→ Aim of the exercise: Copy the items from the line containing "Viewport: 477px width, 511px" up to and including the line containing "Looking at the", leaving out the pictures.

--- START Material for the task ---

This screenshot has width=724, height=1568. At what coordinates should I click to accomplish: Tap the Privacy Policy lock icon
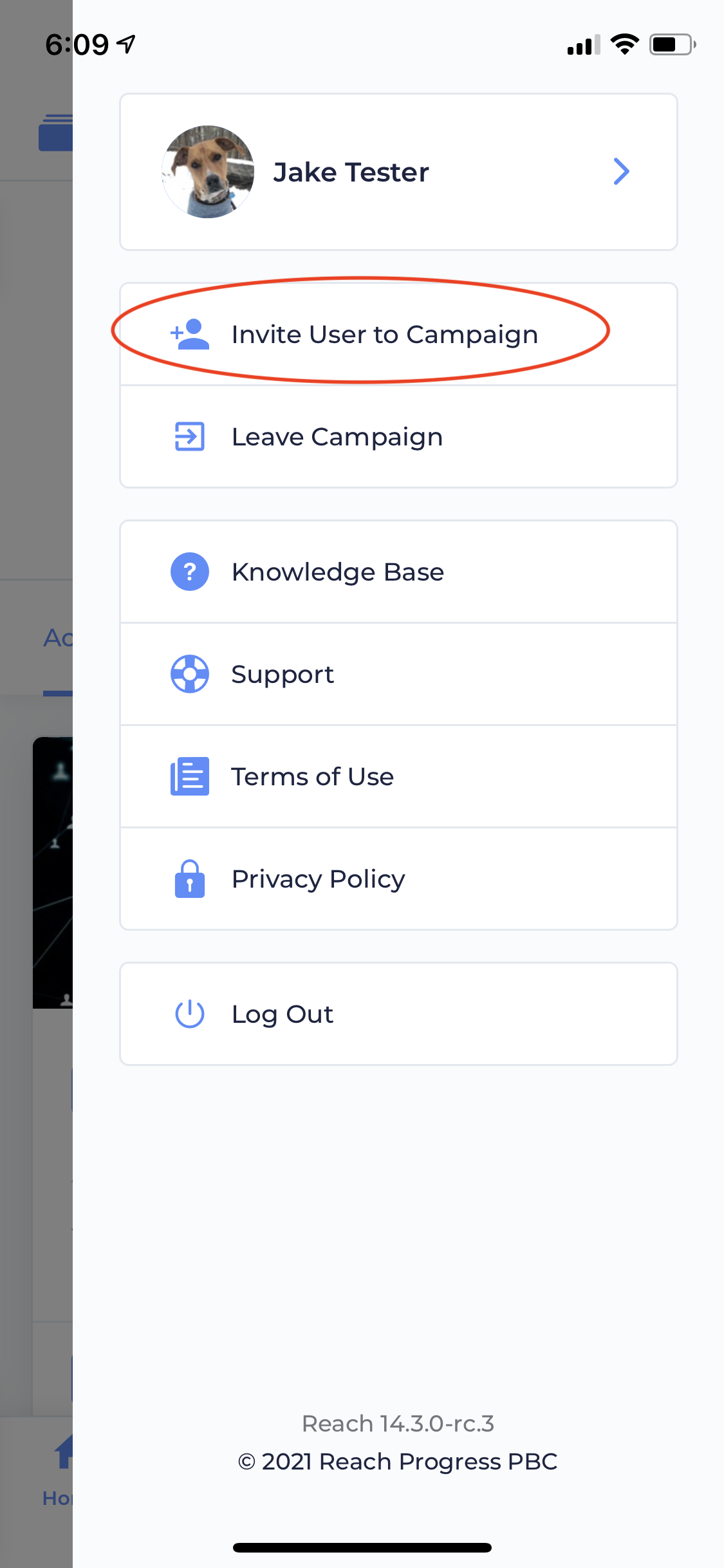(x=189, y=879)
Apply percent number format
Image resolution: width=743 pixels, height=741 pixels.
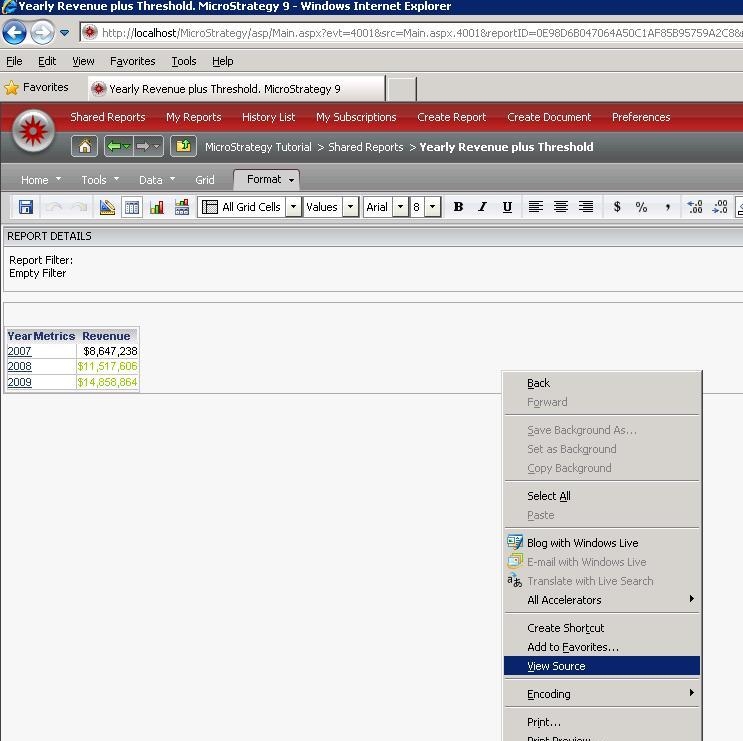641,207
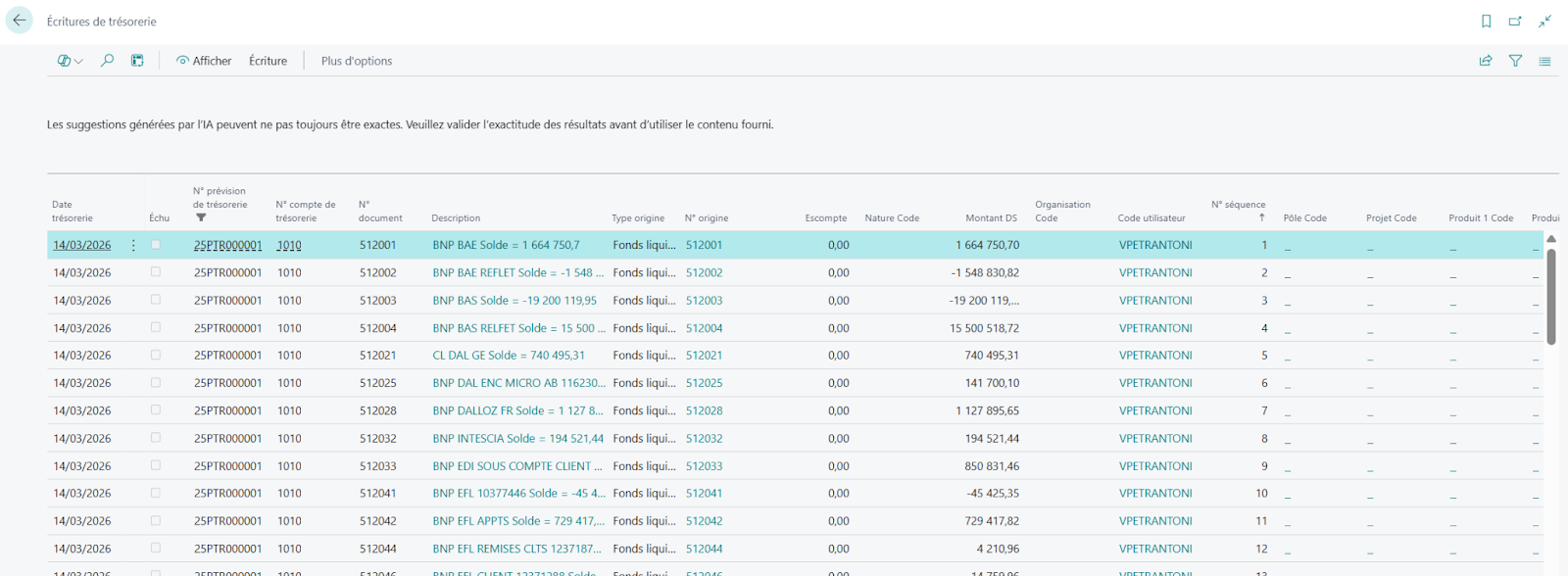Check Échu checkbox for document 512001
The width and height of the screenshot is (1568, 576).
(156, 245)
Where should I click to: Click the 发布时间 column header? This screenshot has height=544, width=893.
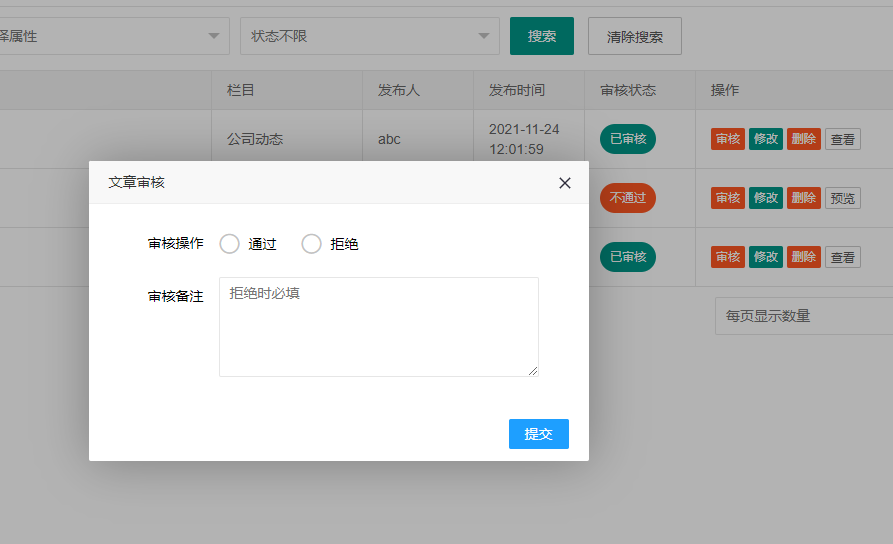517,90
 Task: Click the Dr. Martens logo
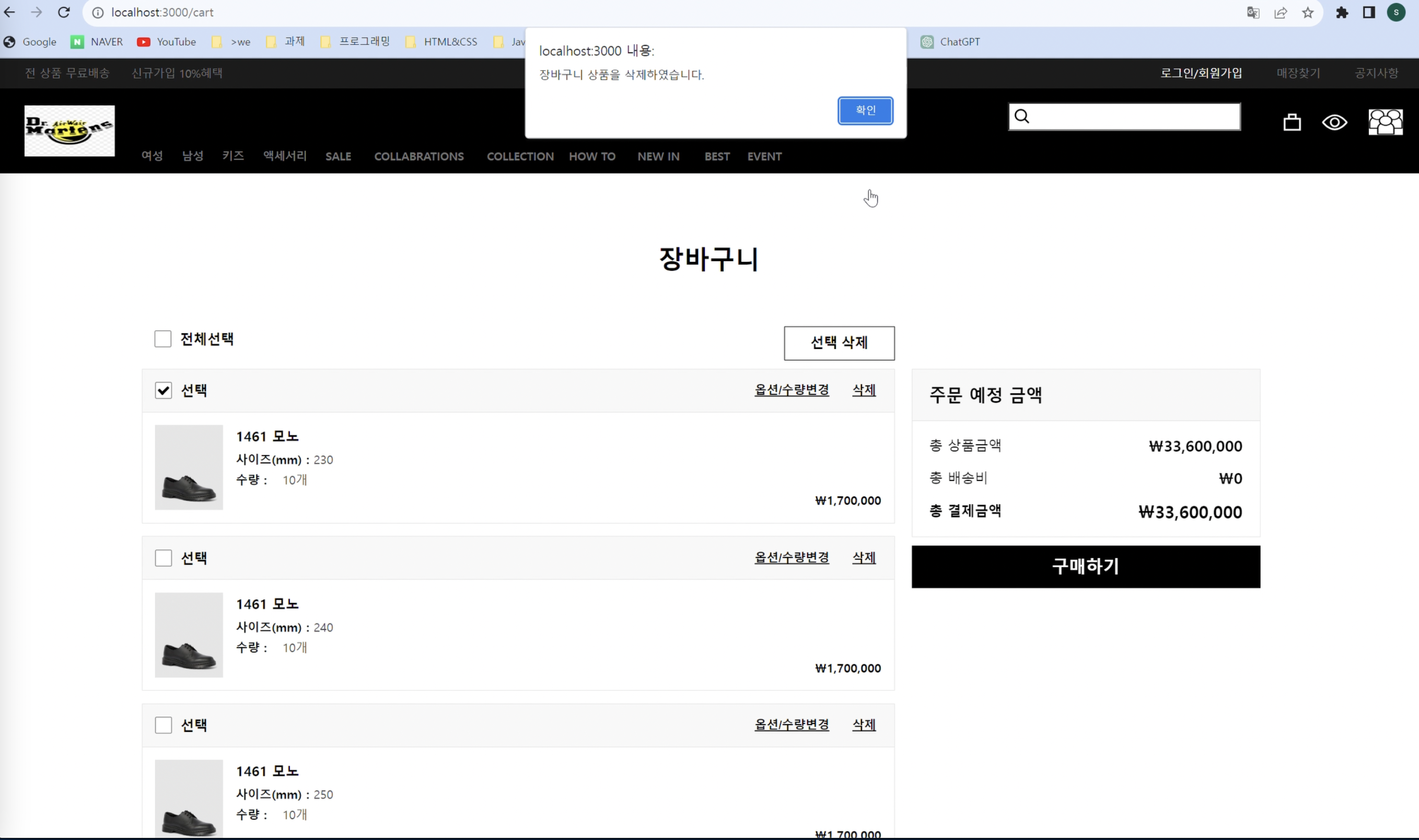(69, 131)
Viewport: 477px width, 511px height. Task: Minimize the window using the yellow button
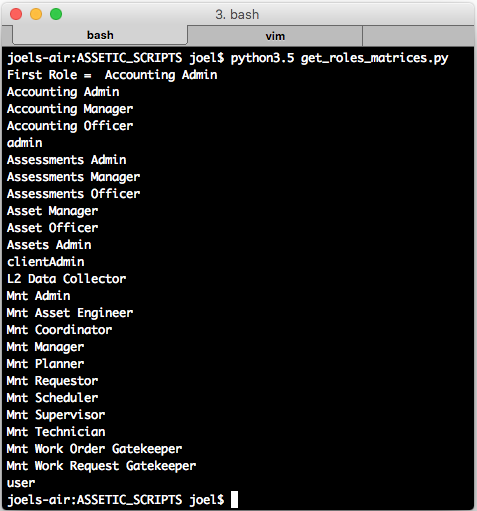coord(36,14)
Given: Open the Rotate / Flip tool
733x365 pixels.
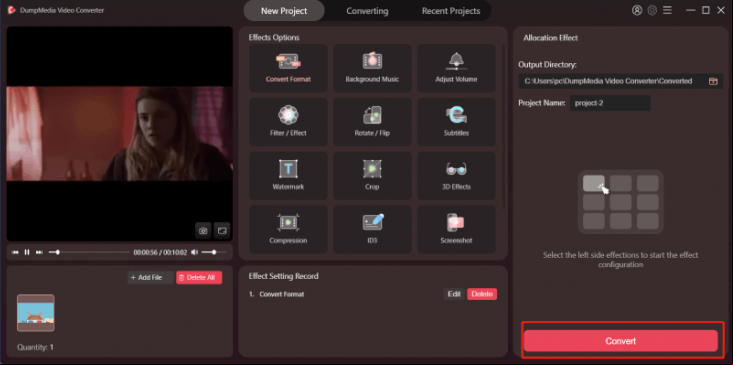Looking at the screenshot, I should [372, 122].
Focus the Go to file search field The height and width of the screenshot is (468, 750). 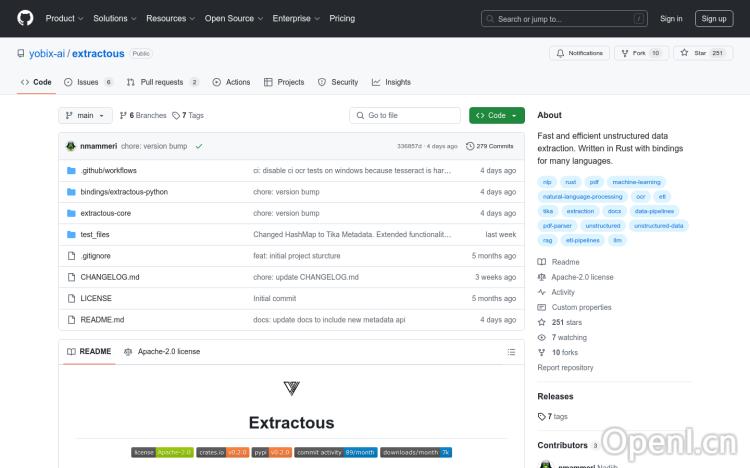[405, 116]
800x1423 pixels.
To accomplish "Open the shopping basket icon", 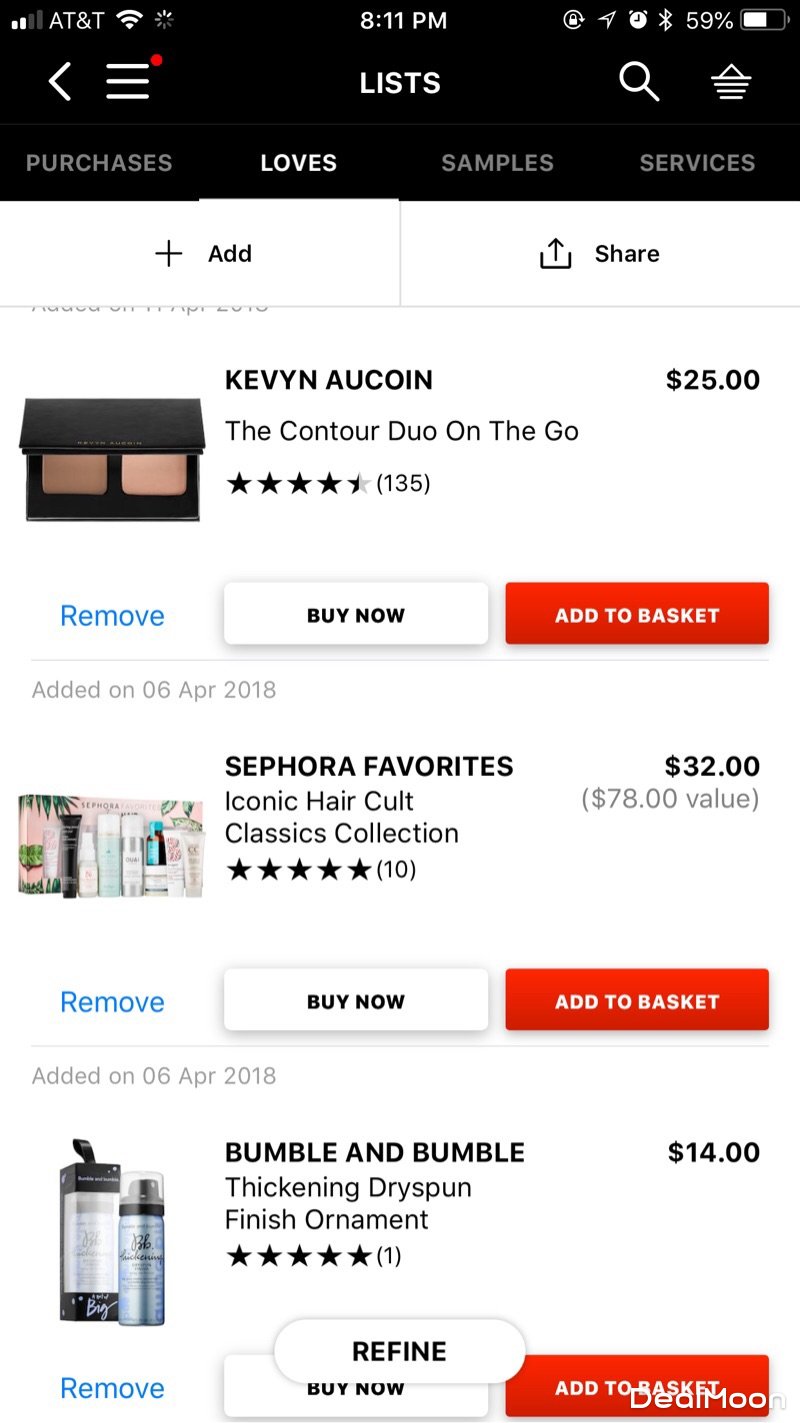I will coord(731,84).
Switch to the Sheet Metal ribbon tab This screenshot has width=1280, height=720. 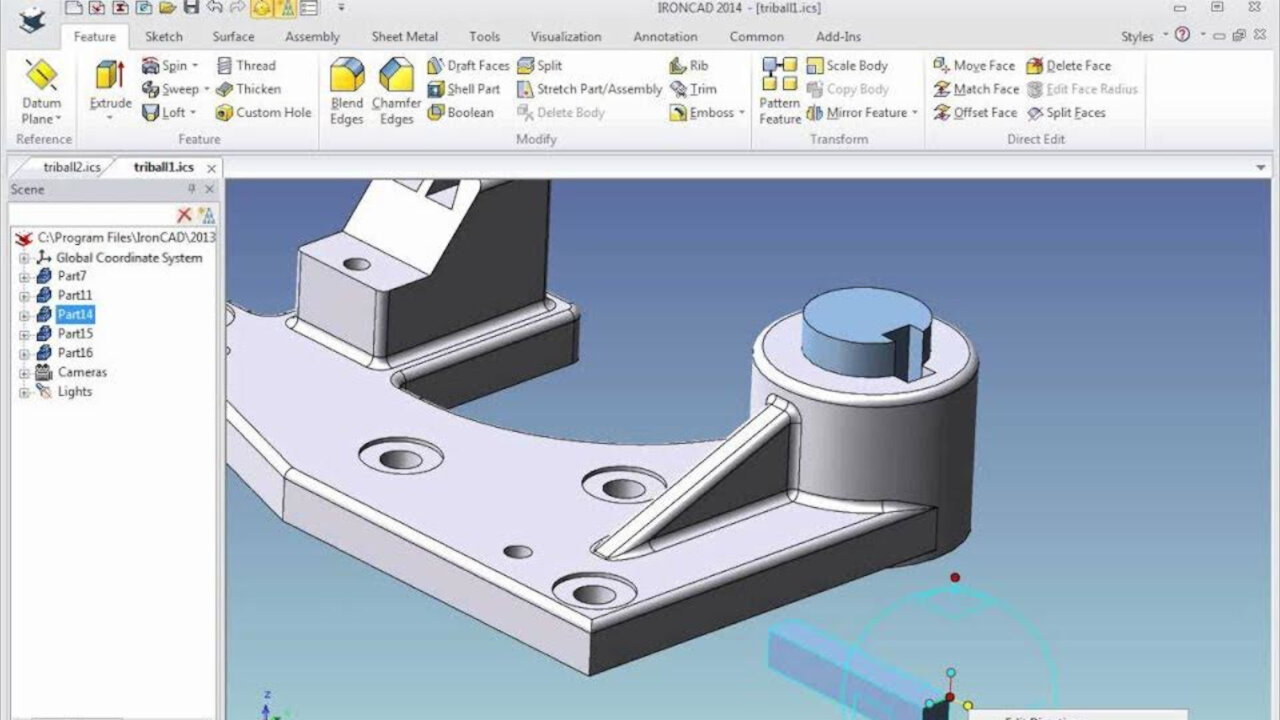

--- END Material for the task ---

→ Solution:
Viewport: 477px width, 511px height. Task: Minimize the window using the yellow button
coord(36,14)
Given: Open the Rotate / Flip tool
733x365 pixels.
Looking at the screenshot, I should [372, 122].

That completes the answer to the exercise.